Le Moyen Âge a introduit dans le monde occidental des parlements, des diètes, des états-généraux et des cortès qui ont limité les pouvoirs du monarque. Alex R. Myers remarque que « presque partout dans la chrétienté latine, un principe a été accepté par les autorités : à l’exception des revenus normaux de la couronne, aucune taxe ne peut être levée sans l’accord du parlement. Avec sa mainmise sur le budget, le parlement a pu fréquemment influencer la politique du monarque et notamment éviter qu’il ne se lance dans des aventures militaires ».
Dans une synthèse de la recherche moderne, Norman F. Cantor a résumé l’héritage du Moyen Âge en des mots étonnamment proches des historiens institutionnels actuels : « Dans le modèle de la société civile, la plupart des éléments positifs importants se passent à un niveau séparé de celui de l’État : la famille, les arts, l’apprentissage et les professions, les sciences, l’esprit d’entreprise et le progrès technique. C’est le produit des individus et des groupes associatifs et contractuels. L’État en est éloigné et n’y participe pas. C’est le règne du droit. Le droit s’oppose à l’agressivité et à la corruption de l’État ; il garantit la liberté de la société civile à un niveau séparé de l’État. Le Moyen Âge a été l’occasion pour les femmes et les hommes de définir leur propre destin personnel presque sans intervention étatique. »
Un facteur majeur du développement de l’Occident, probablement lié au christianisme, n’a pas encore été abordé par les historiens modernes : il s’agit de l’absence d’institutionnalisation du sentiment de la jalousie. Dans un ouvrage recommandé par Bauer, le sociologue Helmut Schoeck rend attentif à l’omniprésence de la jalousie chez l’être humain. Lorsque la jalousie est perçue comme une lourde menace par ceux contre lesquels elle se dirige, elle donne lieu à des stratégies d’évitement : les victimes essaient de détourner la jalousie malveillante et ses dangers en niant ou en cachant tout ce qui pourrait la provoquer. Les conséquences non économiques de la jalousie, lorsqu’elle est socialement admise et parfois même encouragée, ainsi que des stratégies d’évitement, peuvent difficilement être quantifiées. Elles peuvent néanmoins être dommageables pour le développement.

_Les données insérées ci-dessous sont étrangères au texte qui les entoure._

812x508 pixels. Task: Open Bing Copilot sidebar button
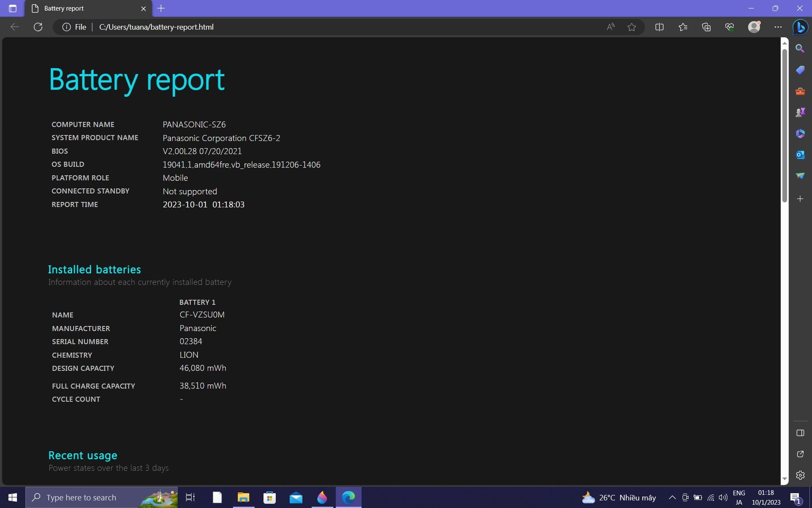(800, 27)
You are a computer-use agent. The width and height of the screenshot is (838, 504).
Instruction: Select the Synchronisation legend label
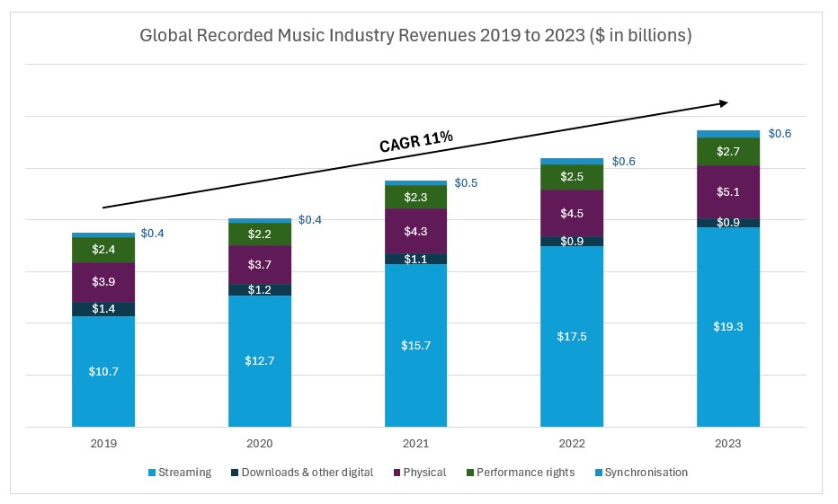click(x=646, y=473)
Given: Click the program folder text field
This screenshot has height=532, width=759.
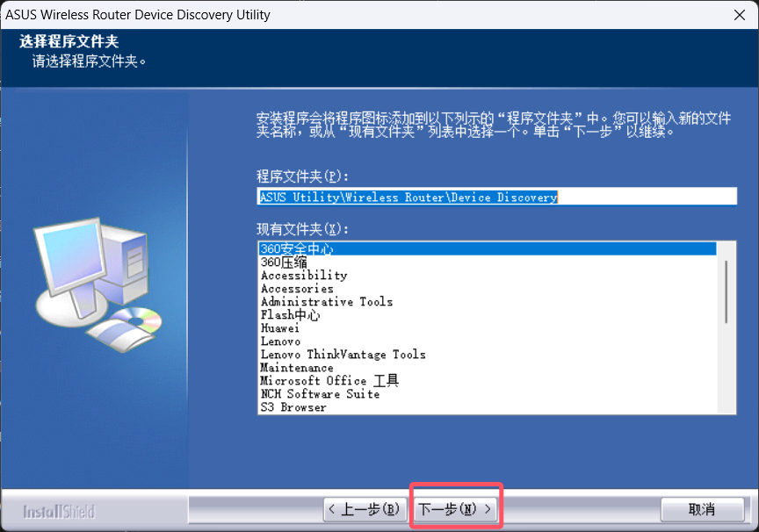Looking at the screenshot, I should click(x=496, y=197).
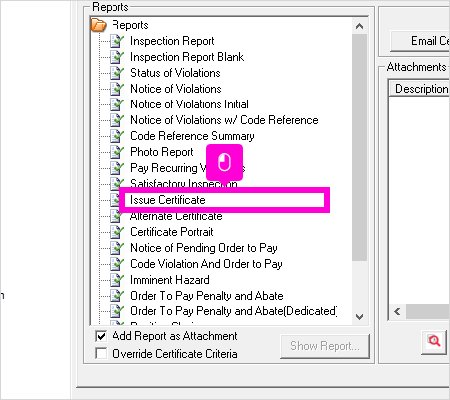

Schoeck se fonde sur des études anthropologiques pour analyser les préjudices susceptibles d’être causés au processus de croissance économique par une jalousie institutionnalisée. Le sociologue est d’avis que l’Europe a étonnamment bien réussi à endiguer la jalousie, mais il peine à en trouver la raison. Il tente de lier son observation à la foi chrétienne : « Cela doit avoir été l’un des plus importants mérites du christianisme, même s’il a été involontaire, de préparer l’humanité à l’innovation. » Il serait toutefois erroné d’expliquer la faible prévalence de la jalousie uniquement par la foi chrétienne, car dans certaines régions chrétiennes, la jalousie était bel et bien présente.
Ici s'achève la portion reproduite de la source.